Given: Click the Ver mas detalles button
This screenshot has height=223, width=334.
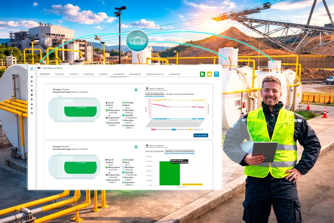Looking at the screenshot, I should pyautogui.click(x=201, y=135).
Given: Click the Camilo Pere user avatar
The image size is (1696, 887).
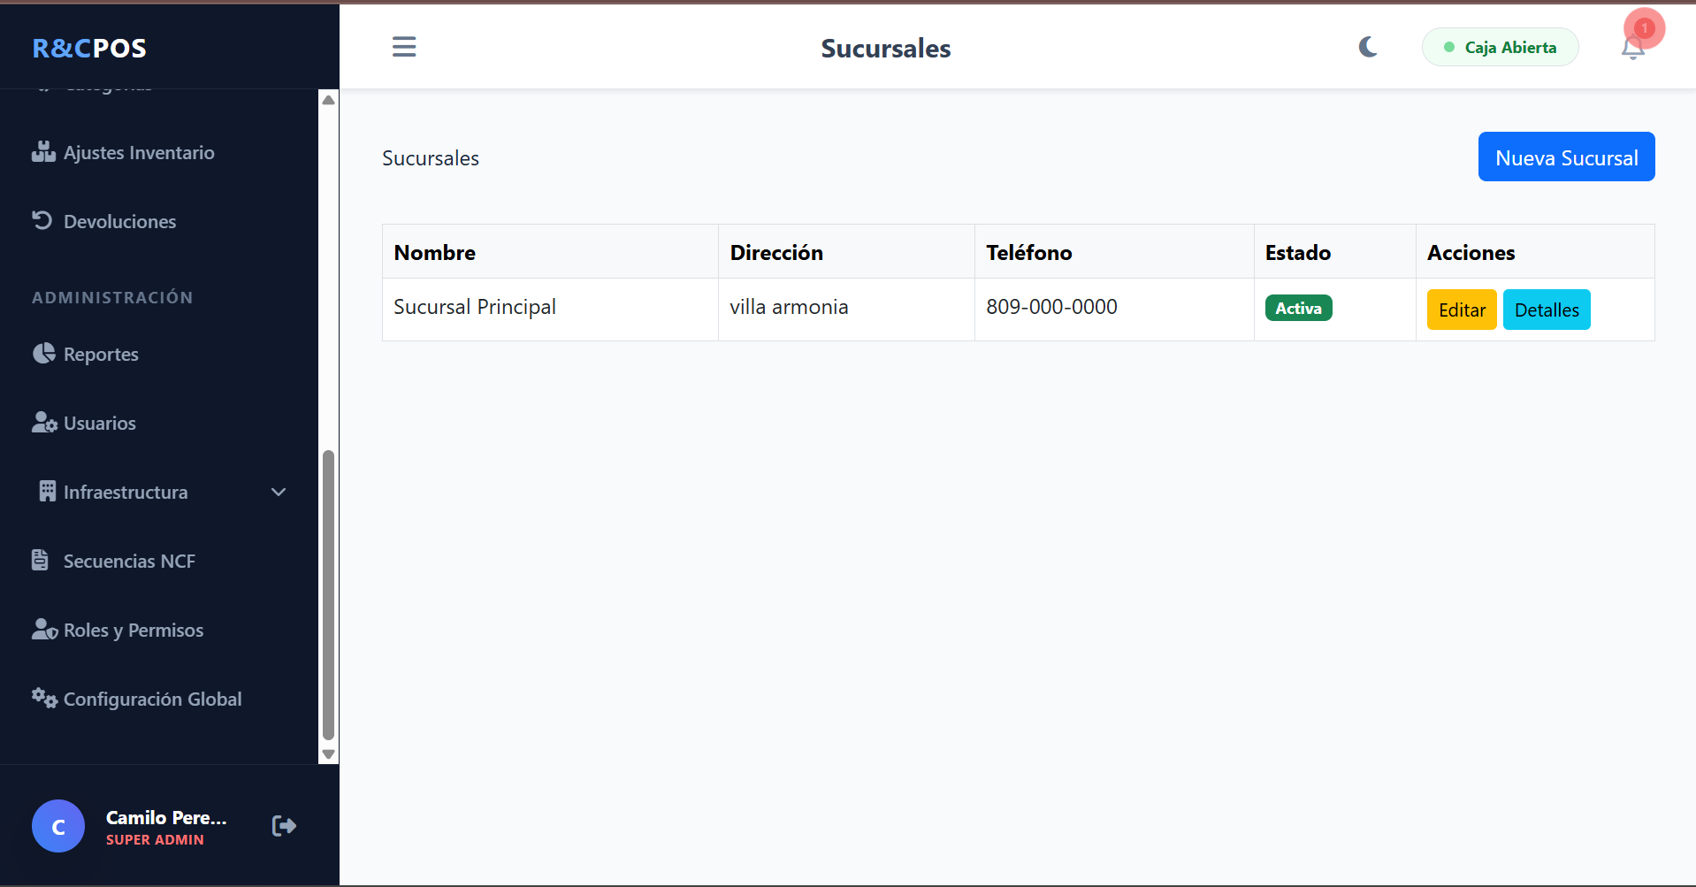Looking at the screenshot, I should tap(58, 826).
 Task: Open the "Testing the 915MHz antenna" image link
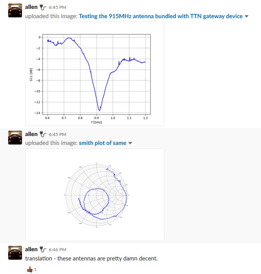coord(160,16)
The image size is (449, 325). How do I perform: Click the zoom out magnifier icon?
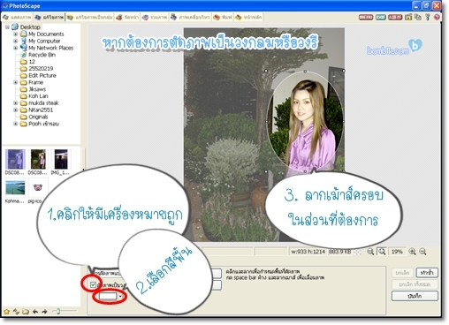(422, 252)
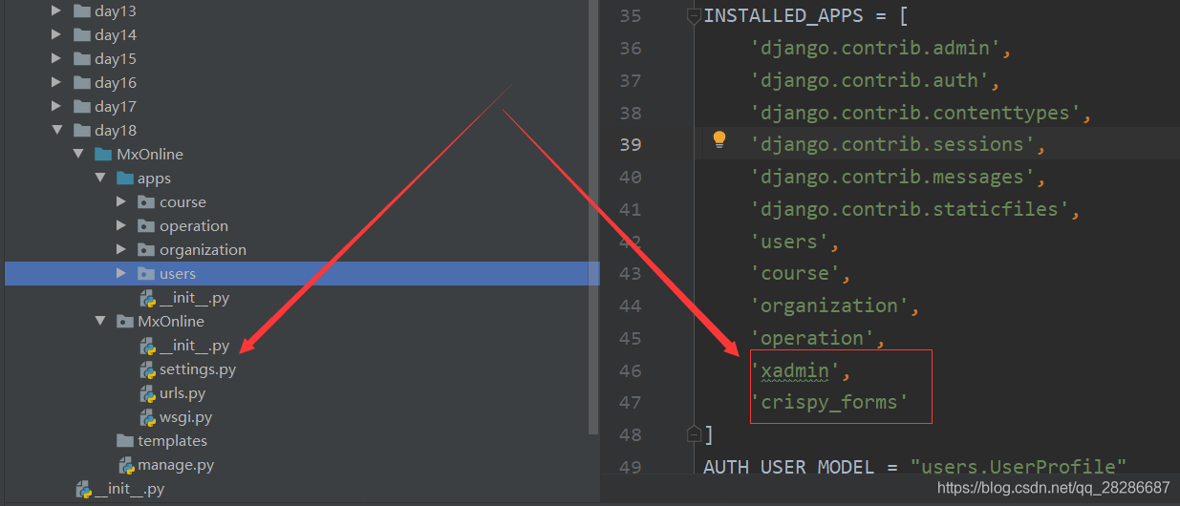1180x506 pixels.
Task: Click the manage.py Python file icon
Action: pyautogui.click(x=126, y=465)
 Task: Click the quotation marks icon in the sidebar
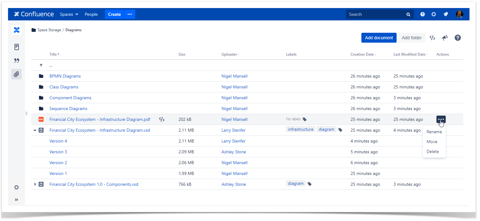[16, 61]
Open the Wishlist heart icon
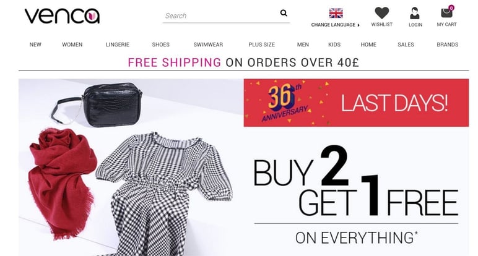 pyautogui.click(x=381, y=13)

▶ **EXERCISE DESCRIPTION**
Everything in the records above is to be copied exactly, except the pictures.

▶ **EXERCISE ANSWER**
Given: Click the Ver mas detalles button
This screenshot has height=223, width=334.
Looking at the screenshot, I should pyautogui.click(x=201, y=135).
Given: Click the Camilo Pere user avatar
The image size is (1696, 887).
Looking at the screenshot, I should tap(58, 826).
 Task: Open the "Testing the 915MHz antenna" image link
coord(160,16)
The image size is (449, 325). How do I perform: Click the zoom out magnifier icon?
(422, 252)
1180x506 pixels.
Task: Click the manage.py Python file icon
Action: pyautogui.click(x=126, y=465)
 Task: Click the quotation marks icon in the sidebar
[16, 61]
Open the Wishlist heart icon
 pyautogui.click(x=381, y=13)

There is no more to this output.